Tensão no relacionamento
A tomada constante de decisões, as despesas avultadas e o stress familiar podem gerar ressentimentos. Quando esta tensão não é resolvida, a frequência das relações sexuais diminui, não porque a atração tenha acabado, mas porque a segurança emocional perdeu-se.
"Se se sente invisível ou preso no modo 'colega de quarto', o sexo pode parecer uma obrigação em vez de algo divertido. A reconciliação começa na cama", realça.
Assim, a especialista aconselha a que o foco seja a recuperação emocional, através da conversa e do toque suave. "Quando a segurança volta, o desejo naturalmente também", sublinhou.
Clima frio e pele seca
O frio, as mudanças constantes de temperaturas e os banhos mais quentes podem ressecar a pele e as mucosas, sendo comum notar uma maior secura vaginal e irritação do que é habitual.
Quando o desconforto surge, o corpo tende a evitar a intimidade, o que pode diminuir o desejo ao longo do tempo.
A sexóloga diz que a solução é simples: "Vá mais devagar, use mais lubrificante e fale abertamente sobre prazer".
Menos novidade, mais rotina
Quando a rotina de segunda a sexta regressa, a probabilidade de se criar um ambiente de 'colegas de quarto' aumenta.
Para a especialista, mesmo rotinas agradáveis podem esgotar a novidade e sem ela o sexo pode parecer como algo previsível ou mais uma tarefa.
"Quando a espontaneidade desaparece, é fácil prever que algo está errado, quando simplesmente não há espaço reservado para a intimidade", afirma.
A solução deve ser intencional e não drástica. Criar pequenos momentos de novidade e ligação é uma alternativa.
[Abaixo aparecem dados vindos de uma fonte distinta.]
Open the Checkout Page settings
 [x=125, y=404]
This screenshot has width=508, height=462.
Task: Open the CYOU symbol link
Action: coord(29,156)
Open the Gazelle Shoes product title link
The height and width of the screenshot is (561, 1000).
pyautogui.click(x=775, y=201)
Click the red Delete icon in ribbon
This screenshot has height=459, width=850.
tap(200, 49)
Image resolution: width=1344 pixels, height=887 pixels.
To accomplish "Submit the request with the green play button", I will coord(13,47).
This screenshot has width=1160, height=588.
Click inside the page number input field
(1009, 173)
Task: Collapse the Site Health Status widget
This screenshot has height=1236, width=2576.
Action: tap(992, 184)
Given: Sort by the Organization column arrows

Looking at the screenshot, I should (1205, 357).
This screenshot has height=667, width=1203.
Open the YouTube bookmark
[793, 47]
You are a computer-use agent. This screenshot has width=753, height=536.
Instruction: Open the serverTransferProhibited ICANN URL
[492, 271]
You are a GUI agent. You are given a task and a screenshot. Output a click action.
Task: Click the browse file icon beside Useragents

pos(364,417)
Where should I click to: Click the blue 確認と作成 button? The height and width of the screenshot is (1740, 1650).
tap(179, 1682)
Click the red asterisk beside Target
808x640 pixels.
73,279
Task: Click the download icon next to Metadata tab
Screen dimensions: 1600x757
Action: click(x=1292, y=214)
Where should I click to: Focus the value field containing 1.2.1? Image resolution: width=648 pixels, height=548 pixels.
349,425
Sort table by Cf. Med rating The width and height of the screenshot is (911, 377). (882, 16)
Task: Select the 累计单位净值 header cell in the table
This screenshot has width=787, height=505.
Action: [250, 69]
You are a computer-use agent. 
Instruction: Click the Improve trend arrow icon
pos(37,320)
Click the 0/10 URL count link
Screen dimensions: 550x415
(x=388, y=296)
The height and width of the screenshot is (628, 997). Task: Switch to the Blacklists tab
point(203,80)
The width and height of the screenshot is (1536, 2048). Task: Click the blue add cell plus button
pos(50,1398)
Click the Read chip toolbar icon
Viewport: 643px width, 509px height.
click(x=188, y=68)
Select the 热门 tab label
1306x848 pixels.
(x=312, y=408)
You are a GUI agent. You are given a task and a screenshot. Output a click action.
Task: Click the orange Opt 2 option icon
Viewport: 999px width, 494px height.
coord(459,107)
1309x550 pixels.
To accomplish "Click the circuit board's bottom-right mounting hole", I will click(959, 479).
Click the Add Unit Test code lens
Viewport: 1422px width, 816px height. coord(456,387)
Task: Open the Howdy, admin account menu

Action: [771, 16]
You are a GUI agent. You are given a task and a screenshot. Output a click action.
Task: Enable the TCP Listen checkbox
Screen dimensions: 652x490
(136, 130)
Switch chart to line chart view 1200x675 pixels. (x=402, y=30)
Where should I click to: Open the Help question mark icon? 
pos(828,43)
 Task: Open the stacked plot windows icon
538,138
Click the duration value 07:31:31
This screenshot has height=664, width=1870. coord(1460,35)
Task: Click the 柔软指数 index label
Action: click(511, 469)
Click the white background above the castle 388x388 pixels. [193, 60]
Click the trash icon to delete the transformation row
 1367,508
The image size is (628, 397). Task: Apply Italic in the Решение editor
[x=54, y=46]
A sexóloga sugere, por exemplo, fazer uma nova playlist, tomar banho juntos, trocar de quarto, etc.
Scroll infinito
O hábito de ficar nas redes sociais é algo muito comum, contudo, isto pode afetar a forma como nos relacionamos com os outros.
"Quando o cérebro está exausto por causa das férias e das festas, é tentador ficar a fazer scroll sem parar. Mas, quando faz isto, a mente também está 'ligada', levando a um afastamento da ligação que alimenta a intimidade emocional e física", afirma.
A sexóloga aconselha a reservar pelo menos 20 minutos por dia para ficar a sós com o seu parceiro sem distrações, apenas a conversar.